Hier könnt ihr unseren Brief lesen:
Sehr geehrte Frau Oberbürgermeisterin,
sehr geehrte Mitglieder des Stadtrates,
mit großer Sorge verfolgen wir die aktuellen Diskussionen und Planungen zu sogenannten
„Optimierungsmaßnahmen“ im öffentlichen Personennahverkehr Magdeburgs. Insbesondere
die Überlegungen zur Kürzung des Nachtlinienverkehrs und zur Ausdünnung bestehender
Angebote beunruhigen uns.
Wir möchten unmissverständlich klarstellen: Optimierung darf nicht mit Abbau verwechselt
werden. Wer beim ÖPNV kürzt, spart nicht an Strukturen, sondern an Sicherheit, sozialer
Teilhabe und Zukunftsfähigkeit dieser Stadt.
Ein verlässlicher, durchgehender Nachtverkehr ist für Magdeburg kein Luxus, sondern eine
Notwendigkeit. Magdeburg hat den höchsten Anteil internationaler Studierender in ganz
Deutschland. Viele von ihnen haben sich bewusst für diese Stadt als Lebens- und Studienort
entschieden. Gleichzeitig wissen wir, dass insbesondere internationale Studierende eine
vulnerable Gruppe darstellen und im Alltag nicht immer auf ein sicheres Umfeld treffen.
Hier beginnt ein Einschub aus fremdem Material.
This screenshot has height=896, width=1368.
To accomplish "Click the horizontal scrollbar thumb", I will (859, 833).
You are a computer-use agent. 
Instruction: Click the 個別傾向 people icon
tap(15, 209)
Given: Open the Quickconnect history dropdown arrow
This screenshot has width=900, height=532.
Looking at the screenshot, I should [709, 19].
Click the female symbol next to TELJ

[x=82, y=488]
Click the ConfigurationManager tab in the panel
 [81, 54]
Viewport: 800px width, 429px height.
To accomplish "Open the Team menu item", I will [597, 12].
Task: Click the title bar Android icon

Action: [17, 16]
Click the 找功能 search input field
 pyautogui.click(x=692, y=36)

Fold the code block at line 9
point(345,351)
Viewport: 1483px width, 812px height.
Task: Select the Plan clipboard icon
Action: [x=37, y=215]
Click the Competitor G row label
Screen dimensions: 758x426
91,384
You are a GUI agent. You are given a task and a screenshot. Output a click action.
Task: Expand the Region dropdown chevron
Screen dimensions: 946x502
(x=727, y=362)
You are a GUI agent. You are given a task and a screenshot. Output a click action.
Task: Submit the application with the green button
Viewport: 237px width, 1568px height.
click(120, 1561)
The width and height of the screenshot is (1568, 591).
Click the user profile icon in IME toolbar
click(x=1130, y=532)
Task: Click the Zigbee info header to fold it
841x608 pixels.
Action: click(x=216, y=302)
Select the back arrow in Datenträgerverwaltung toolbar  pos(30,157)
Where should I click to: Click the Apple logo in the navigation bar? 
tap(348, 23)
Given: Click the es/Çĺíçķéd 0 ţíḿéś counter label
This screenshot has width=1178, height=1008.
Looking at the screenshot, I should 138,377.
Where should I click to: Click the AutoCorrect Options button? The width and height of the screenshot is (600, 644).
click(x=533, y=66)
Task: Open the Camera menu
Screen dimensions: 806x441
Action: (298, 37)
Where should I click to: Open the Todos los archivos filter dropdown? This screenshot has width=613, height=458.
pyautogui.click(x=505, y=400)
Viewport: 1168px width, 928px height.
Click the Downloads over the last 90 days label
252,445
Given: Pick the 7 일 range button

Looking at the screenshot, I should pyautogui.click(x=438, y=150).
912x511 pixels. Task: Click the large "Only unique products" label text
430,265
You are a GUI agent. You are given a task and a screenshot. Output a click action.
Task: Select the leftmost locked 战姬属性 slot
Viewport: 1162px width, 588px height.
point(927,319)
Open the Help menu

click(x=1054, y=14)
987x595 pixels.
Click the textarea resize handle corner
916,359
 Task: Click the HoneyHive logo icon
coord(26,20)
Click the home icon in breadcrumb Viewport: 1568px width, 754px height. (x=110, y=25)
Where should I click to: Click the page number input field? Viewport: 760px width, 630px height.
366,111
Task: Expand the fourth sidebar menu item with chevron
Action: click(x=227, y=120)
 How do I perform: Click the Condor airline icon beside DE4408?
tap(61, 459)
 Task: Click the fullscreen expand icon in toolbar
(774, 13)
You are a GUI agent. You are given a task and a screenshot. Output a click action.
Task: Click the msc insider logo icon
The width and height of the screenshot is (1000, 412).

Ein
verlässlicher Nachtverkehr ist für sie eine zentrale Voraussetzung, um sich sicher,
selbstbestimmt und ohne Angst in dieser Stadt bewegen zu können.
Darüber hinaus sind viele Menschen existenziell auf den Nachtverkehr angewiesen:
Schichtarbeiterinnen und Schichtarbeiter in Krankenhäusern, Pflegeeinrichtungen, im
Rettungsdienst, bei Feuerwehr, in Industrie, Logistik, Gastronomie, Reinigung,
Sicherheitsdiensten oder im Einzelhandel. Diese Menschen halten unsere Stadt rund um die
Uhr am Laufen. Ihnen den sicheren und verlässlichen Weg zur oder von der Arbeit zu
erschweren, wäre ein fatales Zeichen mangelnder Wertschätzung.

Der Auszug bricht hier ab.